Depuis quelques mois, il y avait un pochon bleu et rouge dans le fossé au bord de la route à cent mètres sur la droite, côté forêt au dessus de chez moi. Ce pochon m’agaçait le matin en allant au boulot et le soir en rentrant. En cette fin d’hiver où la végétation est encore moribonde, on ne voyait que lui. Je suis sans doute moins écolo que la moyenne de mes compatriotes mais je suis persuadé que dans notre village, peuplé d’une vingtaine de contribuables (je ne sais pas s’il faut compter les voisins d’en face qu’on n’a pas vus depuis des lampadaires), peu avaient remarqué ce pochon ou alors s’en foutaient.

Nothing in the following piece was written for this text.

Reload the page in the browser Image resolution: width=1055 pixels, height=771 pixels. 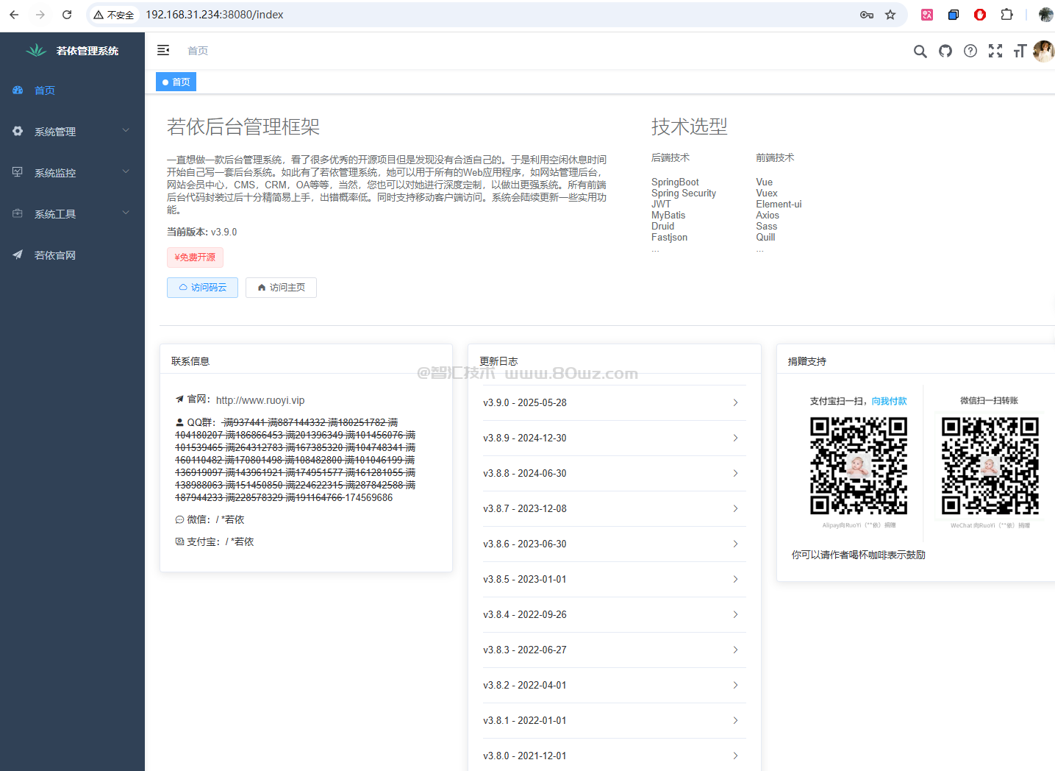[x=67, y=15]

Et puis, c’est vrai, il aurait été facile qu’un soir en arrivant, j’aille le chercher mais je voulais voir si quelqu’un d’autre allait le faire (tout en sachant qu’au bout de quelques temps, j’y serais allé) mais personne. Les gens qui passent en auto ou à vélocipède, je dis pas mais on voit régulièrement des promeneurs polonais, des quincailliers en retraite et j’avais encore un peu d’espoir en l’humanité, même le dimanche où l’on a goût à rien sauf à traîner ses guêtres et sa misère sociale sur les chemins de nulle part.

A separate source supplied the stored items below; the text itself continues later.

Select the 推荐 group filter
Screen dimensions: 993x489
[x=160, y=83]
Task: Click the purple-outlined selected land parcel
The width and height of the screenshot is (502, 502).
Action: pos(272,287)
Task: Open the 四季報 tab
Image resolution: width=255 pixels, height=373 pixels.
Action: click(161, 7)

Mais non, le pochon a tenu tout l’hiver, encerclé par une ronce. Des employés communaux ont fait des travaux dans le périmètre mais aucun d’entre eux n’a eu le courage d’extraire du fossé ce que d’aucuns appellent un sac plastique, sac dont une légende affirme qu’il lui faut 1000 mille ans pour redevenir poussière. ( récemment, un promeneur turc a trouvé sur une plage bretonne l’emballage d’un Raider, barre chocolatée qui n’existe plus depuis 1991. Ouest-France s’en est fait l’écho montrant un emballage presque pas abîmé, en tout cas, encore loin d’être éliminé, bien que soumis aux vagues, au sable et aux tempêtes de joie.)

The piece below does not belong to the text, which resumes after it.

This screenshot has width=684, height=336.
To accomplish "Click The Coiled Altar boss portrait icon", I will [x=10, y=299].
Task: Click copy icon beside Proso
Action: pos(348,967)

Globalement, je suis agacé par la pollution des fossés et je suis bien placé pour en parler parce qu'effectuant mon footing tous les quatre matins, je n’ai de cesse de voir des canettes de bière, des boites de chez McDo, des cd de Nolwenn Leroy (que les gens balancent par agacement parce que l’autoradio ne veut plus les lire ou plus probablement parce que dans un moment de lucidité ils se sont rendus compte que c’était de la daube) et autres saloperies jetées sans vergogne par dessus bord (je l’ai fait une fois il y a quelques années et je l’ai payé cher puisqu’une collègue de boulot me suivait, a vu la bouteille voler et ne s’est pas privée pour le rapporter ensuite au bureau).
Mais revenons à notre pochon. Il a donc passé l’hiver armoricain tranquillement, a subi les pluies et les vents, les gelées, les rosées et les gaz d’échappement. Il y a un mois, je me suis remis à courir après une longue pause mais comme mon circuit partait dans l’autre sens, je ne passais pas devant ledit pochon. Mais un jour, je suis parti dans sa direction avec la ferme intention de l’extraire de là. Je suis donc allé me défouler dans les bois de Camors et au retour, j’ai accompli ma bonne action : je me suis arrêté, j’ai récupéré la chose et il s’est avéré que plus qu’un pochon, il s’agissait en fait d’un sac poubelle rempli de détritus (j’ai cru deviner des couches et différents consommables pour bébés). J’ai fini mon footing avec ce trophée dans la main droite. J’aurais aimé que des voisins me croisent pour que cet acte héroïque soit pris à témoin mais personne. Il faut dire que c’était l’heure où tf1 diffuse des jeux intéressants. Pas grave, j’ai ma conscience pour moi, j’ai débarrassé la douve (synonyme très approximatif de fossé pour changer un peu) de cet intrus et mes départs et arrivées quotidiens au village d’une contrariété.
Toute cette histoire ne valait sans doute pas une note mais je voulais dire que l’environnement avant d’être un programme politique, c’est avant tout ces petits gestes en bas de chez soi, qui additionnés, finissent par peut-être ne plus n’être qu’une goutte d’eau. Vive la République, vive la France.